** BEGIN Selected passage **
Friday, August 8, 2014

Theory vs. Practice - Reserved Fields in UVM RAL

A seemingly simple question that comes up every now and then is "How do I properly handle reserved fields in UVM RAL?". The answer seems straightforward, right? You just don't model them. This is what the UVM guys tell you. While this does work in most cases, sometimes things aren't so simple. This may have been the intention of how it's supposed to work, but this is not what made it into the BCL implementation.

Let's take a step back and first look at what reserved fields are. They are usually empty bit locations in a register, where no "real" field is defined. Typically there are no storage elements behind them. These locations are reserved for future use, for example adding new fields in a register for a new version of the product.

But what if we have some register bits that are declared as reserved in the spec, but actually have some storage elements behind them? This is the opposite case from above. In this case some storage elements are implemented, but are not intended to be used anymore. This may be because the feature controlled by those bits is supposed to be phased out (but the RTL was not yet modified) or it is just plain hidden.
** END Selected passage **
** BEGIN Information given **
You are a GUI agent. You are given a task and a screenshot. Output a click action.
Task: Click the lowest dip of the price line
** END Information given **
** BEGIN Information given **
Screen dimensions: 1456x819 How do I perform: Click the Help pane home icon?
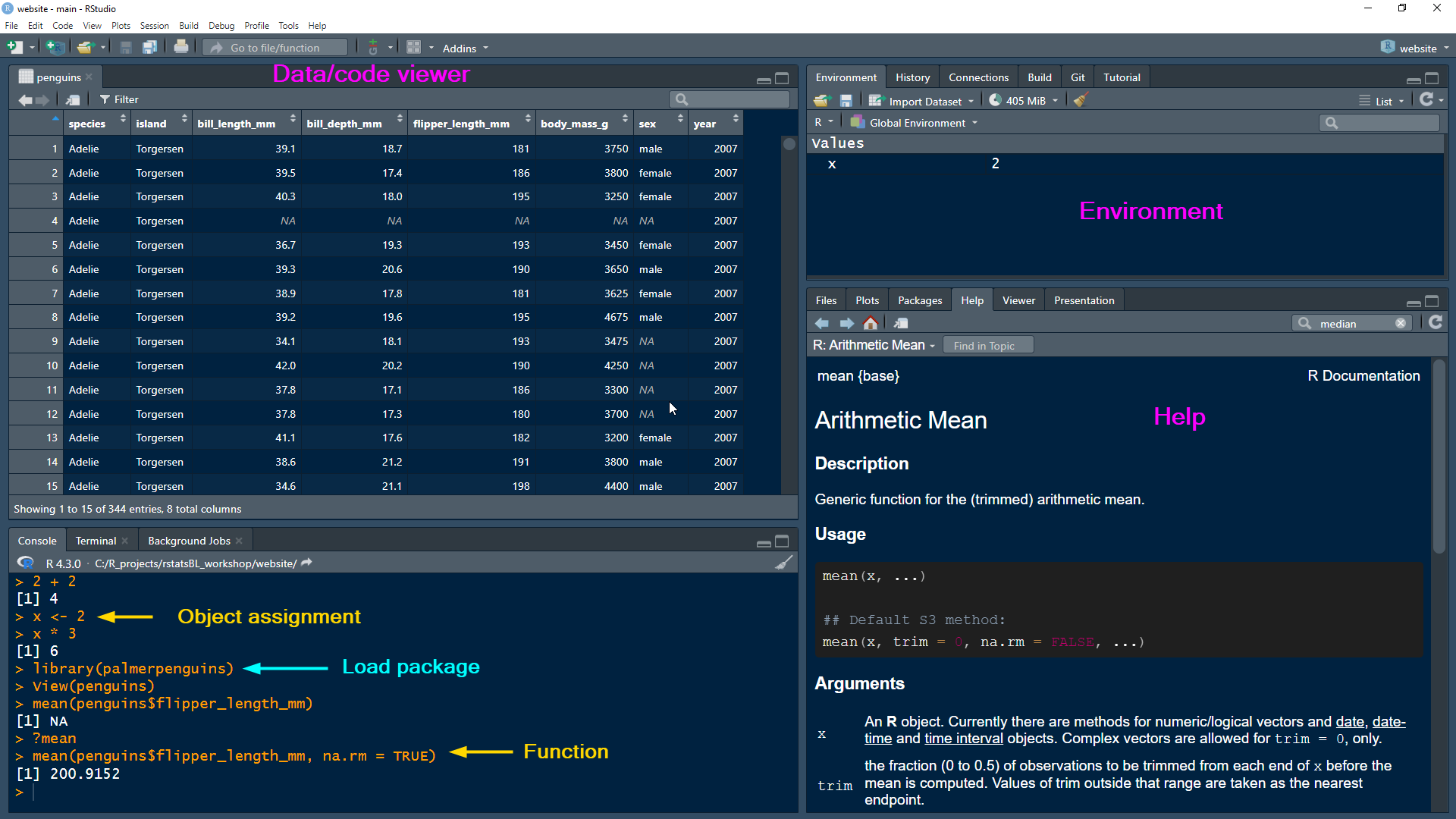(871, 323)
** END Information given **
__Requests__
1. In the post on reserved fields in UVM RAL, what are reserved bit locations usually set aside for?
2. Pick up the post on reserved fields in UVM RAL at the point where it stops, and keep writing.

__Responses to the exercise__
1. Future use, such as adding new fields to a register for a new version of the product.

2.
As luck would have it a colleague of mine had this situation about a month back. He was writing some random values to a register that included reserved bits, but when he was reading them back he didn't get 0s at those positions. When asked how he should handle this, I gave him the naïve answer from the beginning of the post: "Just don't model them and they won't be checked.". We tried this, but this isn't what happened.

I've distilled a little example for this case. Here is a simple register with two fields and a gap between them:

class example_reg_type extends uvm_reg;
  `uvm_object_utils(example_reg_type)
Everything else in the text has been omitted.